Умение прозревать в языке следы угнетения со стороны эксплуататоров достигло в академических кругах Америки виртуозности. Можно попробовать на русском примере: отчего в официальном, бюрократическом языке ваша зарплата называется «оклад»? Оттого, очевидно, что она не «зарплата»: вы гораздо больше «зар», чем вам выплатили. Чтобы скрыть несоответствие затраченного вами труда мизерной выплате, употребляется слово «оклад»: сколько вам положено-накладено, столько и берите, не более. «Зар» соответствует вашей активности, «клад» несет оттенок решения свыше. А если вы работаете сдельно, то это уже будет «заработок». Так, вглядевшись в слово, как в магический кристалл, и прозрев в нем скрытые пружины управления миром, вы найдете и опознаете своего агрессора и можете захотеть предпринять какие-то политические меры, чтобы изменить соотношение сил в обществе.
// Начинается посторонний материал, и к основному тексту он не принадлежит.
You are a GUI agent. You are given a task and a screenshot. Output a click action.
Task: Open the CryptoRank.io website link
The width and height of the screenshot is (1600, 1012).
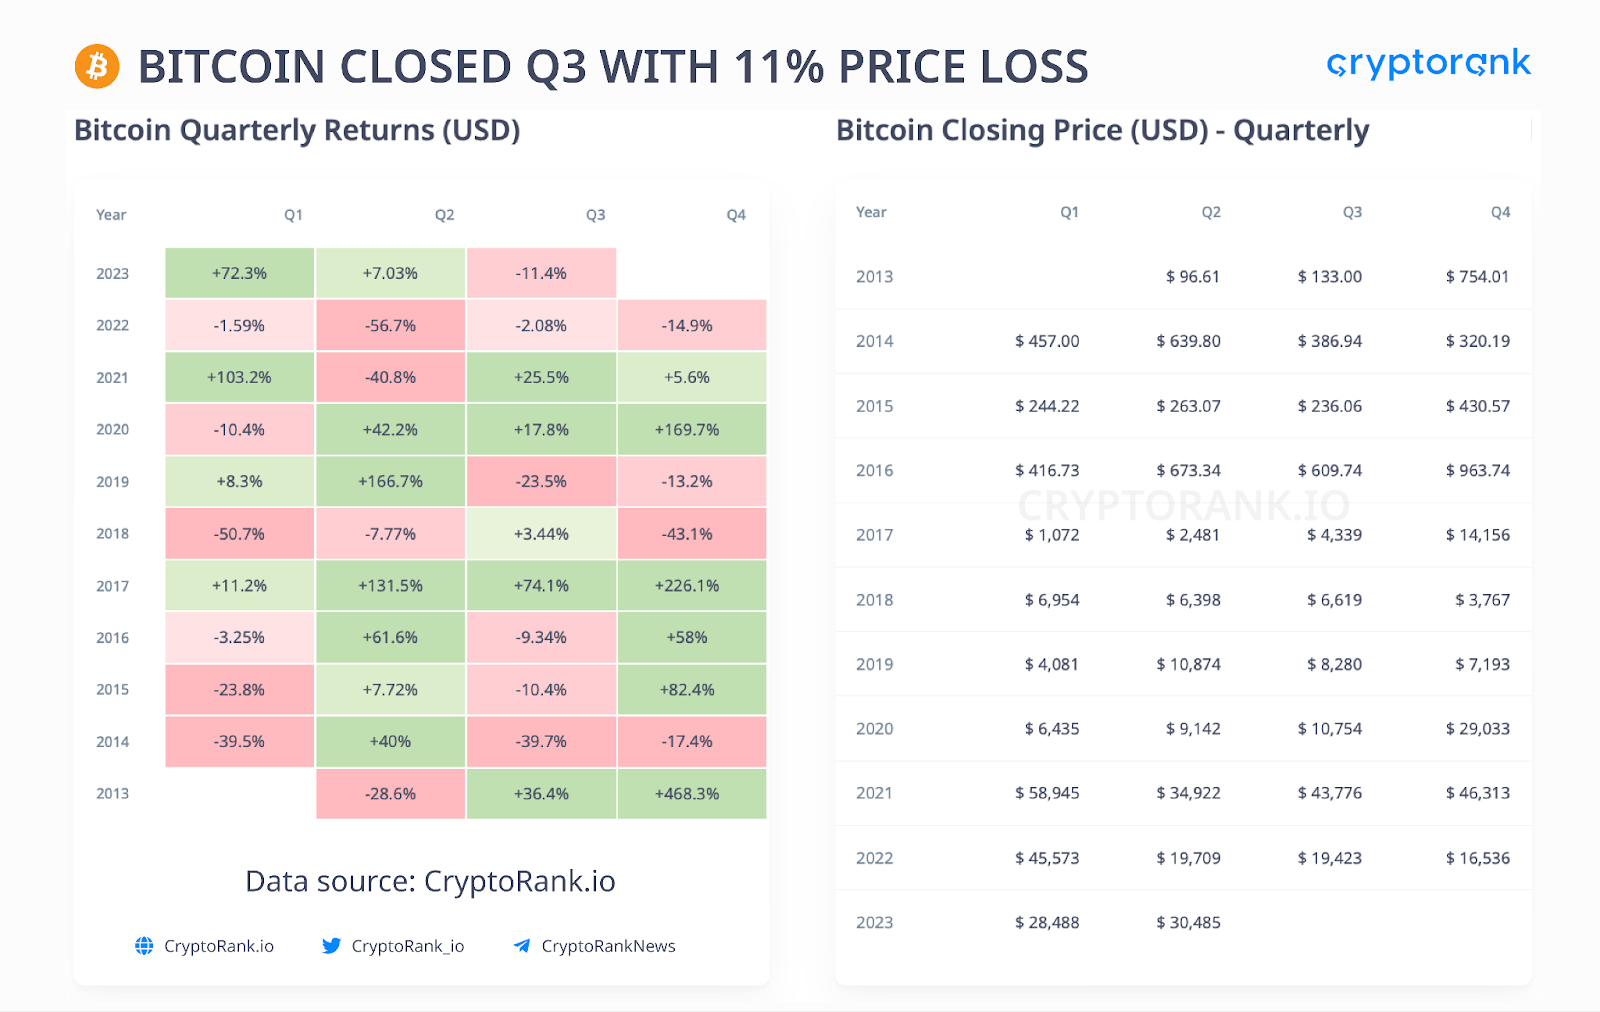point(219,946)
В значительной степени именно через слово, через заложенные в нем сигналы различные группы американского общества добиваются тех или иных политических урегулирований.
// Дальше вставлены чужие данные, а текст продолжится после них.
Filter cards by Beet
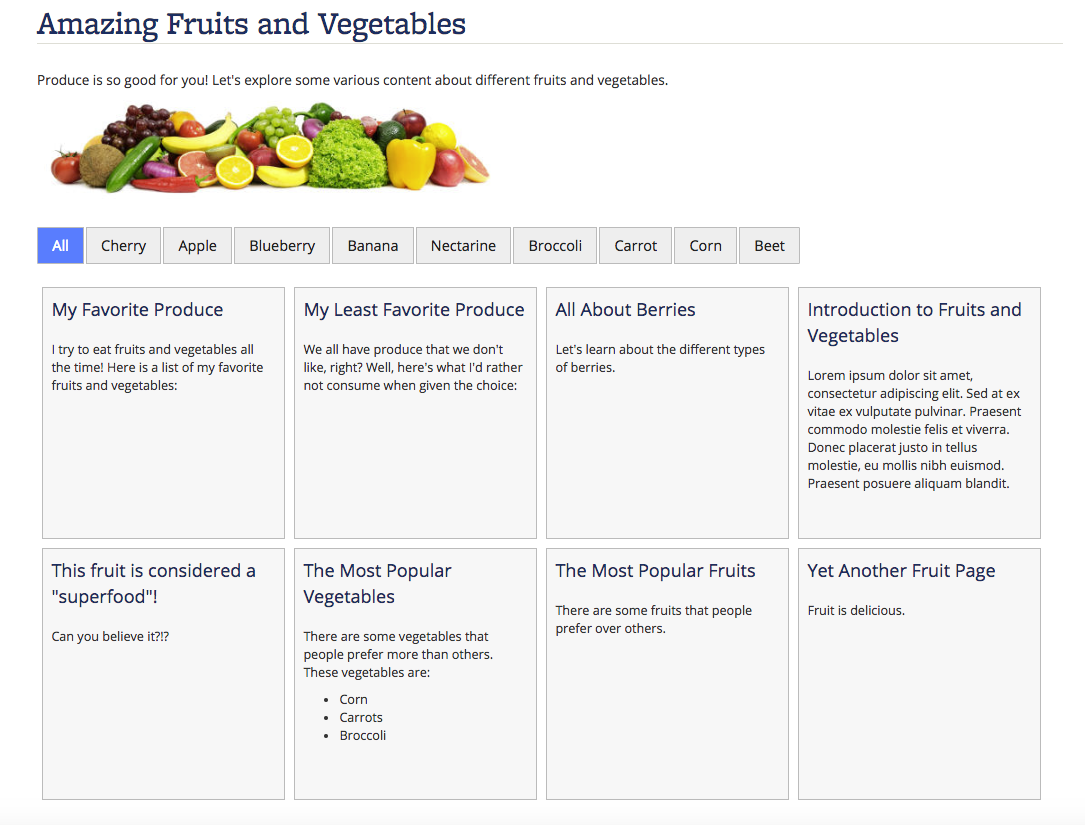The width and height of the screenshot is (1085, 825). pyautogui.click(x=769, y=246)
В одном американском университете разразился расовый скандал. Белый студент спал в своей комнате в общежитии. Ночью под окно пришла группа развеселых студенток (в дальнейшем оказавшихся чернокожими), буянила, визжала и хохотала. Рассвирепевший студент, которому не давали спать, – а ему с утра на занятия, – распахнул окно и заорал на одну из резвушек: «Что ты орешь, как водяной бык?! (waterbuffialo)». Вместо ожидаемой реакции вроде «Ой, извините» или «Сам такой» девушки усмотрели в высказывании (выкрикивании) студента расовое оскорбление и обратились к начальству. Начальство восприняло инцидент всерьез, – а попробуй не восприми, тебе же достанется, запросто потеряешь работу и другой не найдешь. Клеймо расиста смыть с себя невозможно. Слово за слово, разбуженному зубриле грозило отчисление. Конечно, защитники Первой Поправки к Конституции (свобода речи) тоже не дремали: свободный американский гражданин спросонья может кричать что угодно. Но и защитники меньшинств (чернокожих) не сдавались. Как это всякая сонная дрянь будет безнаказанно сравнивать черты лица представительницы угнетенной в прошлом расы с безобразным животным! Кажется, студент победил: его адвокаты сослались на то, что во-первых, на улице было темно и цвет кожи был не виден, а во-вторых, животное waterbuffalo водится только в Азии, а стало быть, сравнение шло не по внешности, а по звуку: голос барышни вызвал у студента соответствующие ассоциации, а Африка здесь ни при чем.
Пример двусмысленности высказывания на русском материале:
С одной стороны, автор вроде бы отказывается от территориальных притязаний и отрицает империалистическую экспансию, это хорошо. С другой стороны, он вроде бы отказывает в праве приема на работу мигрантам из стран Ближнего Востока (немецкие чернорубашечники и по сей день терроризируют семьи турецких иммигрантов) и отказывается признать вклад африканских народов в мировую культуру (в лучшем случае), а то и солидаризируется с ку-клукс-клановцами.
Расовый вопрос в Америке – заминированная территория. Достаточно сказать, что, с одной стороны, существует квота при приеме на работу, и так называемые афро-американцы, женщины, другие меньшинства должны получать, по крайней мере, теоретически, предпочтение. С другой стороны, политическая корректность требует «цветовой слепоты» (color blindness), неразличения цвета кожи: равенство так равенство. Как быть? Вот нерешаемый вопрос: если в театре лучшие роли должны доставаться лучшим актерам, а при приеме на работу должно соблюдаться расовое равенство, то допустимо ли, чтобы роль Отелло досталась корейцу, а Дездемона была черной? Если в репертуаре только Шекспир, то что делать актерам азиатского происхождения?